(YOUR TASK):
Reproduce the lines between the one holding "Given: Click the red progress bar" and the one holding "(x=660, y=421)", inclusive, swapping "progress bar" for "loading bar" and changing nothing else. Omit the pictures.

───── SOURCE RECORDS

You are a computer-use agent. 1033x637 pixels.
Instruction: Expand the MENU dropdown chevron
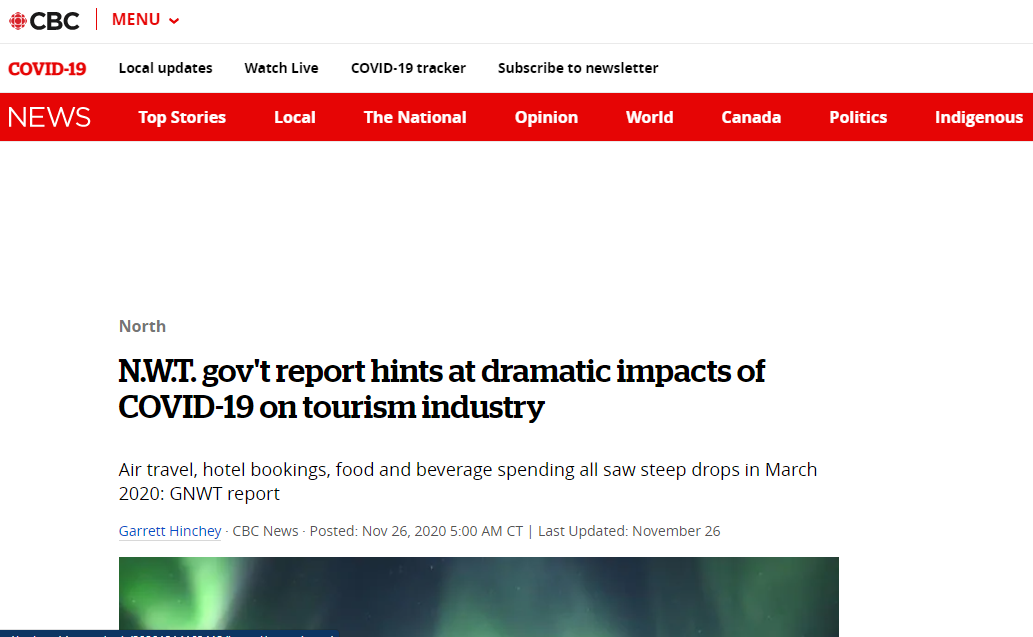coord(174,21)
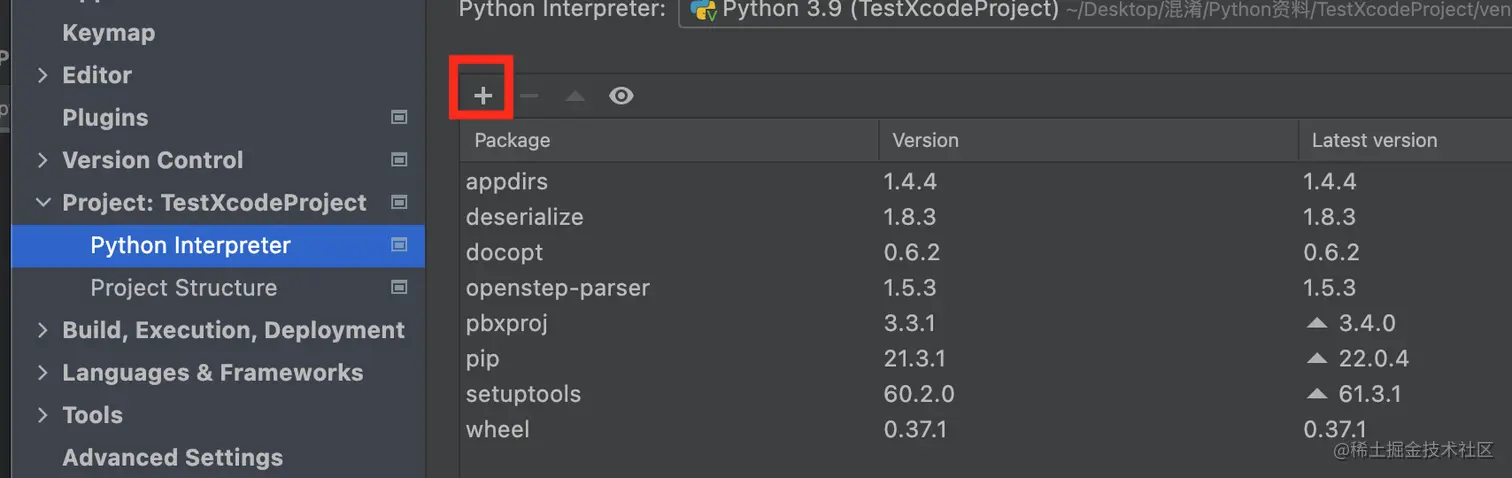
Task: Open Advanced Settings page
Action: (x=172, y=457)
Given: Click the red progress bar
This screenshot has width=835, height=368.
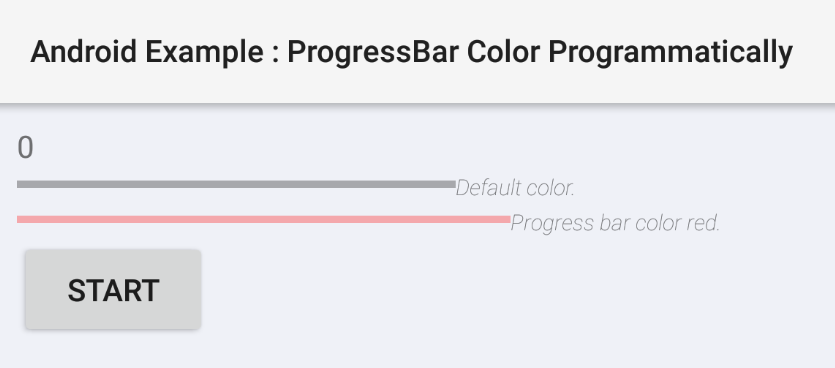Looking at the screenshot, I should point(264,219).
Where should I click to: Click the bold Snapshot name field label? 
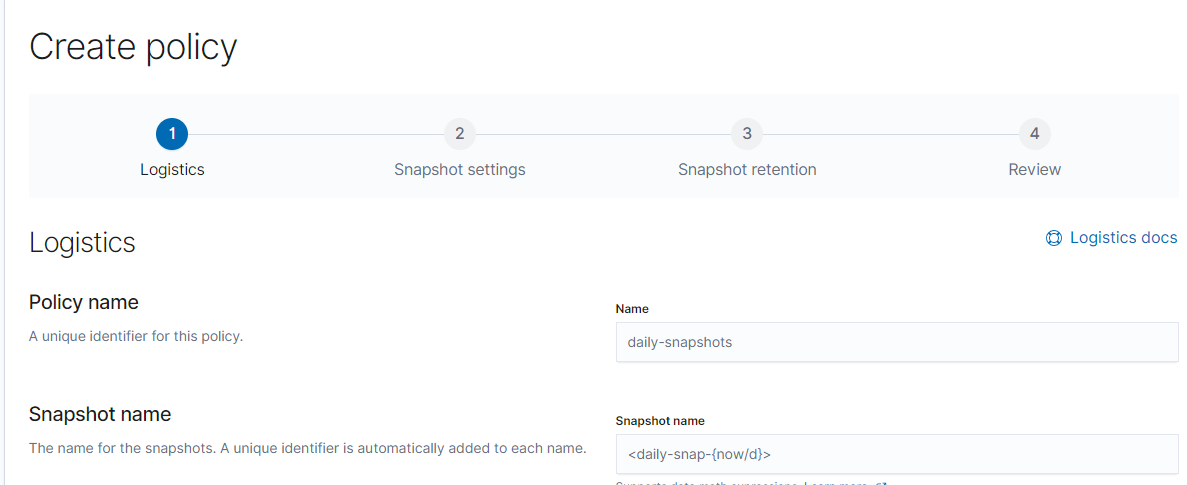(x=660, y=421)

──────────
───── SOURCE RECORDS

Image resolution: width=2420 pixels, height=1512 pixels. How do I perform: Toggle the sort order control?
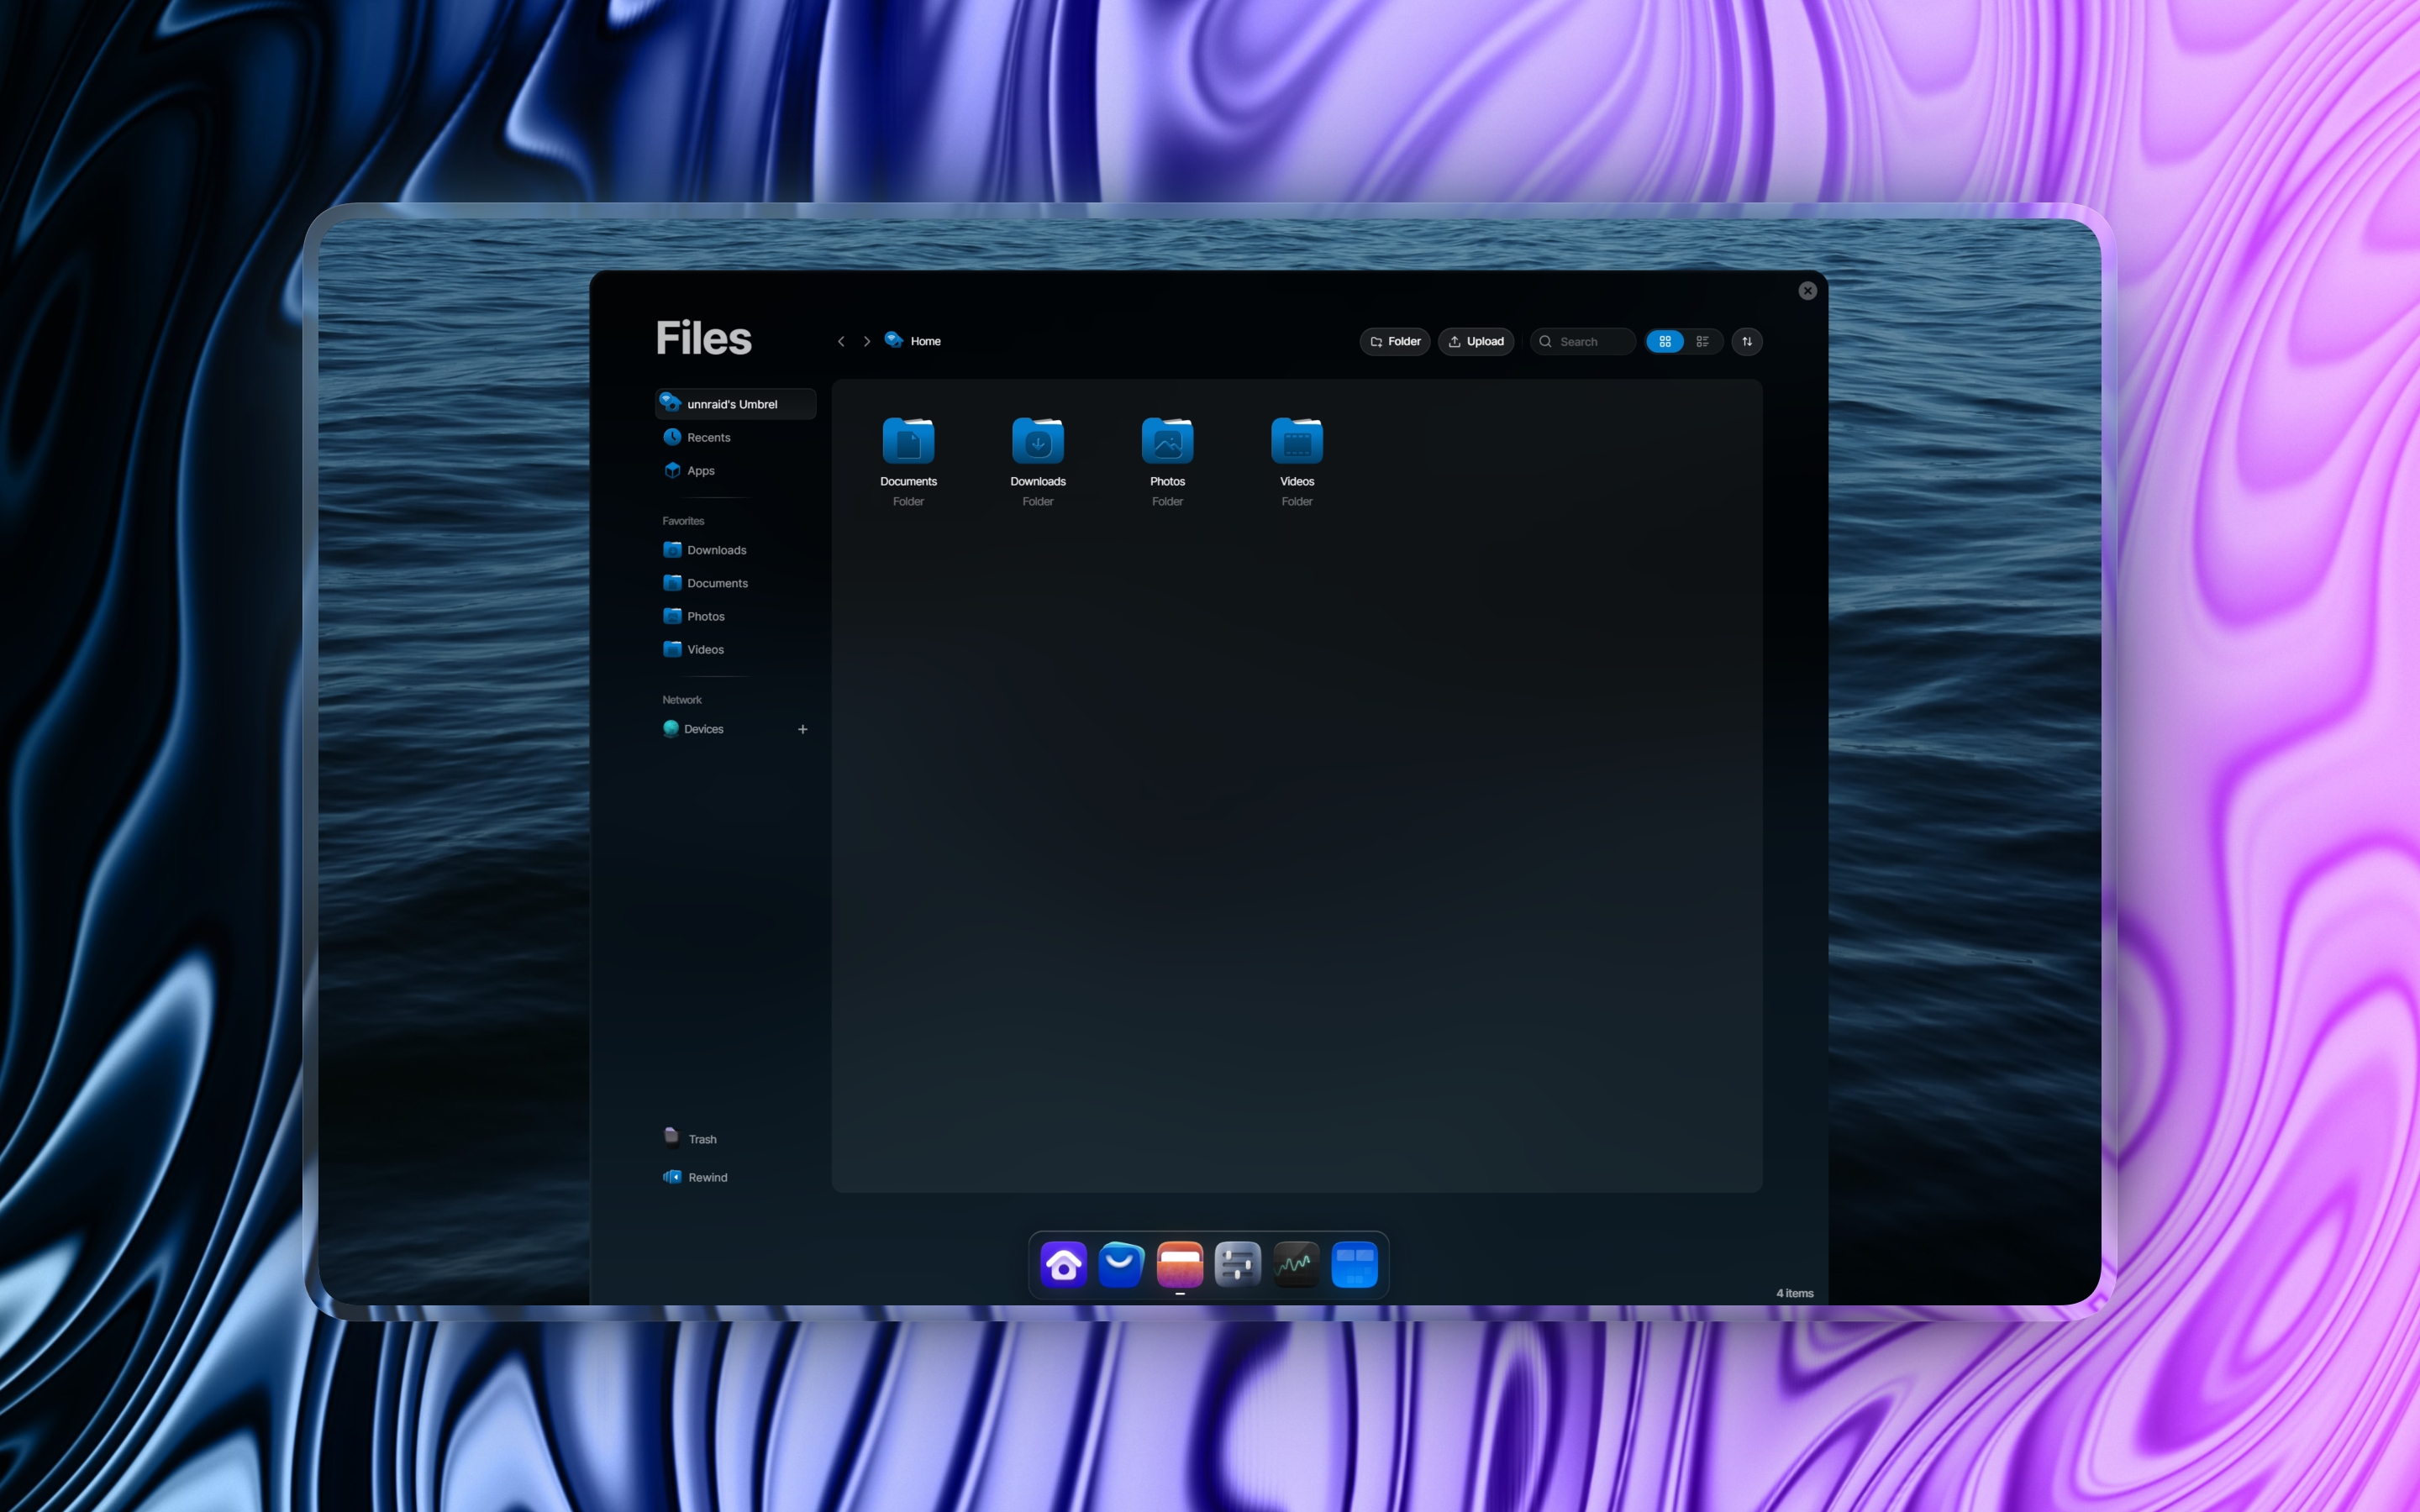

──────────

(FINAL RESULT):
Given: Click the red loading bar
This screenshot has width=835, height=368.
Looking at the screenshot, I should point(264,219).
Where should I click to: Click the bold Snapshot name field label? 
(x=660, y=421)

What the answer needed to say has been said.